The "glocal" model better serves international human resource issues and organizational business priorities by implementing an EAP that is culturally sensitive, community-based, locally accessible, and highly collaborative. An EAP is only as effective as the affiliate providers it utilizes, so we treat providers collegially and make them an integral part of program implementation. In this way, we have an accessible “clinic without walls”. At the heart of the glocal approach is a recognition that professional help works best when there is a direct relationship between those asking for help and those providing the service.
We view the following practices as key in implementing a successful "glocal" program:
- Ensuring that local providers have the infrastructure, sophistication, and systems to deliver a high quality and responsive service.

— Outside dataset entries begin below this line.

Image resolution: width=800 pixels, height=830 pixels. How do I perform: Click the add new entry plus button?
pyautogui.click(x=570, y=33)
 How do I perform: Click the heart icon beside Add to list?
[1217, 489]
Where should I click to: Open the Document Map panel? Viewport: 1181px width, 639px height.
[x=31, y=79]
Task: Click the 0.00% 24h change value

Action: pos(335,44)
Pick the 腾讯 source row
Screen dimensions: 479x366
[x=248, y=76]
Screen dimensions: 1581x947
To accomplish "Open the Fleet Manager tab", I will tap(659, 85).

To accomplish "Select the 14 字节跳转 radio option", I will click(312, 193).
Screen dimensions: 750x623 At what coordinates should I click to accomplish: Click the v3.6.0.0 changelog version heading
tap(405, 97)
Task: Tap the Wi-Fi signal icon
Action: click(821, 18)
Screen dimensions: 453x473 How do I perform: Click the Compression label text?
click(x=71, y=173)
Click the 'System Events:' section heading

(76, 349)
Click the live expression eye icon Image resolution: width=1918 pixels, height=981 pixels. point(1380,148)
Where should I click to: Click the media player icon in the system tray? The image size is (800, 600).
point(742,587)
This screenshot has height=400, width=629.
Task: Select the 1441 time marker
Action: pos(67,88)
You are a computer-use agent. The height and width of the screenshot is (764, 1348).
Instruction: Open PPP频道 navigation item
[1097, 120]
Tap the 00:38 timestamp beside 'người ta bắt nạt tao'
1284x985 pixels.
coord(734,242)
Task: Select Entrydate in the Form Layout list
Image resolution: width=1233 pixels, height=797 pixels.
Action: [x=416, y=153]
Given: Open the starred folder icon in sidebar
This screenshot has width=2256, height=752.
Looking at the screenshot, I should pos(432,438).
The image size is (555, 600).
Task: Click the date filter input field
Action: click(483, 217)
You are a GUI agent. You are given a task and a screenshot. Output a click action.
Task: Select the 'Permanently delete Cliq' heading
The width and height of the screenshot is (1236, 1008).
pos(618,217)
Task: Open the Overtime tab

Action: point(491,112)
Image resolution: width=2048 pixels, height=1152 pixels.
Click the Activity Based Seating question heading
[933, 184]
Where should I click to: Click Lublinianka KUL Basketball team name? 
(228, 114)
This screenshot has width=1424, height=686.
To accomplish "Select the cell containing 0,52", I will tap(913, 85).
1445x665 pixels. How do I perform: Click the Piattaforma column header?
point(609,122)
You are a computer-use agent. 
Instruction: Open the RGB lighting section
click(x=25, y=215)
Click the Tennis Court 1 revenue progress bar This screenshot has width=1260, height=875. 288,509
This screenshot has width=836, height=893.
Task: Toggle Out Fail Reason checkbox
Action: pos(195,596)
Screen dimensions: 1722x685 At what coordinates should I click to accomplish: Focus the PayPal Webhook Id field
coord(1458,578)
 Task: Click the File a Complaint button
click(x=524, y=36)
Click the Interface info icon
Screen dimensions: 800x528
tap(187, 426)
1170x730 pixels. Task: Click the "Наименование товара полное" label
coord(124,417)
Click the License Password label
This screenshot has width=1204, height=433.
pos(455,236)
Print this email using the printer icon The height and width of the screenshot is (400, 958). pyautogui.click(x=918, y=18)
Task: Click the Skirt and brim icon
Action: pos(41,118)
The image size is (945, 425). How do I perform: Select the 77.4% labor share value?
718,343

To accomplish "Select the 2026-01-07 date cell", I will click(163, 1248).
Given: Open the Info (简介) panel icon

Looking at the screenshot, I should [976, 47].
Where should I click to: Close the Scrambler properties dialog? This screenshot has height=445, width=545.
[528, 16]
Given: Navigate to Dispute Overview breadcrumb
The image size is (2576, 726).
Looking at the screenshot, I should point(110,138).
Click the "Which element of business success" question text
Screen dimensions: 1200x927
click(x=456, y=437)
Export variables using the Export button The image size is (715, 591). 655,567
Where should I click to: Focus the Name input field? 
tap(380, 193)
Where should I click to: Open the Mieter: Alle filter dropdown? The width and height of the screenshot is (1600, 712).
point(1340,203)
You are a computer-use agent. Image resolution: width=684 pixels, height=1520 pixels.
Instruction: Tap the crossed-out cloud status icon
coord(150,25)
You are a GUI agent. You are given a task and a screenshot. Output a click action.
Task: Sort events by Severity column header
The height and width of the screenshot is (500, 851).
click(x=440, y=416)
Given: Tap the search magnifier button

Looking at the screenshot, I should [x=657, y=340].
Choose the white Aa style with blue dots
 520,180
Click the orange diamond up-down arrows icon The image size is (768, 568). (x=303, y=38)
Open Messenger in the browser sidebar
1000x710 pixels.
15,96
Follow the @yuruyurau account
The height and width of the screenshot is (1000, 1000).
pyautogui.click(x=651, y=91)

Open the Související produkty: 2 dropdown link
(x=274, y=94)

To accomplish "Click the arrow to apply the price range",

- Ensuring that local providers understand the principles of EAP and know how to effectively make those principles relevant and appropriate to the local culture.
- Having the monitoring and quality management systems in place to coordinate and integrate services over time and across geographies.
- Having local providers align and integrate at employer’s key regional sites.
- Ensuring that local providers have the financial motivation to build a close and consultative relationship with regional offices by paying them reasonably and quickly.
- Providing management and supervisory training in the local language(s) on identification and referral of the “troubled” employees to the EAP.
- Promoting the EAP to local employees and families in culturally appropriate ways.
- Providing direct local access in the caller’s native language and dialect.